■ RECORDS TO USE:
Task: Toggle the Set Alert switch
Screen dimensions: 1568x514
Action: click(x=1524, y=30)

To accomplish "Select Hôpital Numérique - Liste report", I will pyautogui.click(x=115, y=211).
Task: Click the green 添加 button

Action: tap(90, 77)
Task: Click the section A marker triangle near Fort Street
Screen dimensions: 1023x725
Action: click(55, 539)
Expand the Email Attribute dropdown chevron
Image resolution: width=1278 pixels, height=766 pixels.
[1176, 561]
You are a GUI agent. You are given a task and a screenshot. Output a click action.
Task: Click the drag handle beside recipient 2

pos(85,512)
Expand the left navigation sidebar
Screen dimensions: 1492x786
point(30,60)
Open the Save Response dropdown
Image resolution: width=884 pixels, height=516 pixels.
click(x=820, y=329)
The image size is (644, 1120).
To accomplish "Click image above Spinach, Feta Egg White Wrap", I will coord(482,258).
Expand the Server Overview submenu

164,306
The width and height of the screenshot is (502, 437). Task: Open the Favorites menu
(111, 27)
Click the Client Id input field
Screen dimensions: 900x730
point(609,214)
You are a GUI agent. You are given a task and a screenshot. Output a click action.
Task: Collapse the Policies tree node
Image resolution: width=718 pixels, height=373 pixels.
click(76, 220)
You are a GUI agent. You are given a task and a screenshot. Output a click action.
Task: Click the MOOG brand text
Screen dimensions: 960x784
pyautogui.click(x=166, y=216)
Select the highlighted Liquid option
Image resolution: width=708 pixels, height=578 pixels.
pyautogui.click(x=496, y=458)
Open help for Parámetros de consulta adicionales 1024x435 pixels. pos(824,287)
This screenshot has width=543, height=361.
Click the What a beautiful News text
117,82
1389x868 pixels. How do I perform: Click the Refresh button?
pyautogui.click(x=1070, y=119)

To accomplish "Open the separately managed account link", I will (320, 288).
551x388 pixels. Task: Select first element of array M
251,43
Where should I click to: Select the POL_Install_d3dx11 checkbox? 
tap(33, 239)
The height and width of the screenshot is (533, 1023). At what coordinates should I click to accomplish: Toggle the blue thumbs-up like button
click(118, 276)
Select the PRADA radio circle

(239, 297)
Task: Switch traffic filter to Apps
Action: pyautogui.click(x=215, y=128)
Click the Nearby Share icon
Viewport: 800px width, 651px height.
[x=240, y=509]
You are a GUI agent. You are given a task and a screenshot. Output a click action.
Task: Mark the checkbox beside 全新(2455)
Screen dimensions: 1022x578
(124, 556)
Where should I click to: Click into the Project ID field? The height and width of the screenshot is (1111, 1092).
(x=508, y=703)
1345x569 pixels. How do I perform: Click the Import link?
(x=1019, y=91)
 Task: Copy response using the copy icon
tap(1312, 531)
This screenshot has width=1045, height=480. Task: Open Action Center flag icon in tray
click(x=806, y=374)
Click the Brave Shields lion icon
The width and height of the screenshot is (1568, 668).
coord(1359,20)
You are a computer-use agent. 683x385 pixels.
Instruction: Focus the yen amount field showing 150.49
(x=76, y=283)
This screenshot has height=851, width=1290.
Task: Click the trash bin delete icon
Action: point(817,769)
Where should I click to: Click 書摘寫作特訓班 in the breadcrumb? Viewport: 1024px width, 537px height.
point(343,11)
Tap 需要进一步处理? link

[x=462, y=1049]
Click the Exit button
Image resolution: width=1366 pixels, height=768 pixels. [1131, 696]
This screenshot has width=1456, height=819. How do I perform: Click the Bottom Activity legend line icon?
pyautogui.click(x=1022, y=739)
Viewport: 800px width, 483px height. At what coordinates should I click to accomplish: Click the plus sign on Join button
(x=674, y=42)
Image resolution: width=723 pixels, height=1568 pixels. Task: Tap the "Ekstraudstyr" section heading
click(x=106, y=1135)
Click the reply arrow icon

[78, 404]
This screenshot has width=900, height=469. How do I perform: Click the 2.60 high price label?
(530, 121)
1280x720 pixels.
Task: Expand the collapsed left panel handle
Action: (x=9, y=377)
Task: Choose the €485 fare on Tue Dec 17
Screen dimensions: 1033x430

■ WHAT THE EXERCISE ASKS: What you should produce is an exact restatement of all the material.

■ RESULT:
Task: Toggle the Set Alert switch
Screen dimensions: 1568x514
Action: click(x=1524, y=30)

To accomplish "Select Hôpital Numérique - Liste report", I will pyautogui.click(x=115, y=211).
Task: Click the green 添加 button

Action: tap(90, 77)
Task: Click the section A marker triangle near Fort Street
Screen dimensions: 1023x725
Action: click(55, 539)
Expand the Email Attribute dropdown chevron
Image resolution: width=1278 pixels, height=766 pixels.
[1176, 561]
You are a GUI agent. You are given a task and a screenshot. Output a click action.
Task: Click the drag handle beside recipient 2

pos(85,512)
Expand the left navigation sidebar
Screen dimensions: 1492x786
point(30,60)
Open the Save Response dropdown
Image resolution: width=884 pixels, height=516 pixels.
click(x=820, y=329)
The image size is (644, 1120).
To accomplish "Click image above Spinach, Feta Egg White Wrap", I will coord(482,258).
Expand the Server Overview submenu

164,306
The width and height of the screenshot is (502, 437). Task: Open the Favorites menu
(111, 27)
Click the Client Id input field
Screen dimensions: 900x730
point(609,214)
You are a GUI agent. You are given a task and a screenshot. Output a click action.
Task: Collapse the Policies tree node
Image resolution: width=718 pixels, height=373 pixels.
click(76, 220)
You are a GUI agent. You are given a task and a screenshot. Output a click action.
Task: Click the MOOG brand text
Screen dimensions: 960x784
pyautogui.click(x=166, y=216)
Select the highlighted Liquid option
Image resolution: width=708 pixels, height=578 pixels.
pyautogui.click(x=496, y=458)
Open help for Parámetros de consulta adicionales 1024x435 pixels. pos(824,287)
This screenshot has width=543, height=361.
Click the What a beautiful News text
117,82
1389x868 pixels. How do I perform: Click the Refresh button?
pyautogui.click(x=1070, y=119)

To accomplish "Open the separately managed account link", I will (320, 288).
551x388 pixels. Task: Select first element of array M
251,43
Where should I click to: Select the POL_Install_d3dx11 checkbox? 
tap(33, 239)
The height and width of the screenshot is (533, 1023). At what coordinates should I click to accomplish: Toggle the blue thumbs-up like button
click(118, 276)
Select the PRADA radio circle

(239, 297)
Task: Switch traffic filter to Apps
Action: pyautogui.click(x=215, y=128)
Click the Nearby Share icon
Viewport: 800px width, 651px height.
[x=240, y=509]
You are a GUI agent. You are given a task and a screenshot. Output a click action.
Task: Mark the checkbox beside 全新(2455)
Screen dimensions: 1022x578
(124, 556)
Where should I click to: Click into the Project ID field? The height and width of the screenshot is (1111, 1092).
(x=508, y=703)
1345x569 pixels. How do I perform: Click the Import link?
(x=1019, y=91)
 Task: Copy response using the copy icon
tap(1312, 531)
This screenshot has width=1045, height=480. Task: Open Action Center flag icon in tray
click(x=806, y=374)
Click the Brave Shields lion icon
The width and height of the screenshot is (1568, 668).
coord(1359,20)
You are a computer-use agent. 683x385 pixels.
Instruction: Focus the yen amount field showing 150.49
(x=76, y=283)
This screenshot has height=851, width=1290.
Task: Click the trash bin delete icon
Action: point(817,769)
Where should I click to: Click 書摘寫作特訓班 in the breadcrumb? Viewport: 1024px width, 537px height.
point(343,11)
Tap 需要进一步处理? link

[x=462, y=1049]
Click the Exit button
Image resolution: width=1366 pixels, height=768 pixels. [1131, 696]
This screenshot has width=1456, height=819. How do I perform: Click the Bottom Activity legend line icon?
pyautogui.click(x=1022, y=739)
Viewport: 800px width, 483px height. At what coordinates should I click to accomplish: Click the plus sign on Join button
(x=674, y=42)
Image resolution: width=723 pixels, height=1568 pixels. Task: Tap the "Ekstraudstyr" section heading
click(x=106, y=1135)
Click the reply arrow icon

[78, 404]
This screenshot has width=900, height=469. How do I perform: Click the 2.60 high price label?
(530, 121)
1280x720 pixels.
Task: Expand the collapsed left panel handle
Action: (x=9, y=377)
Task: Choose the €485 fare on Tue Dec 17
Screen dimensions: 1033x430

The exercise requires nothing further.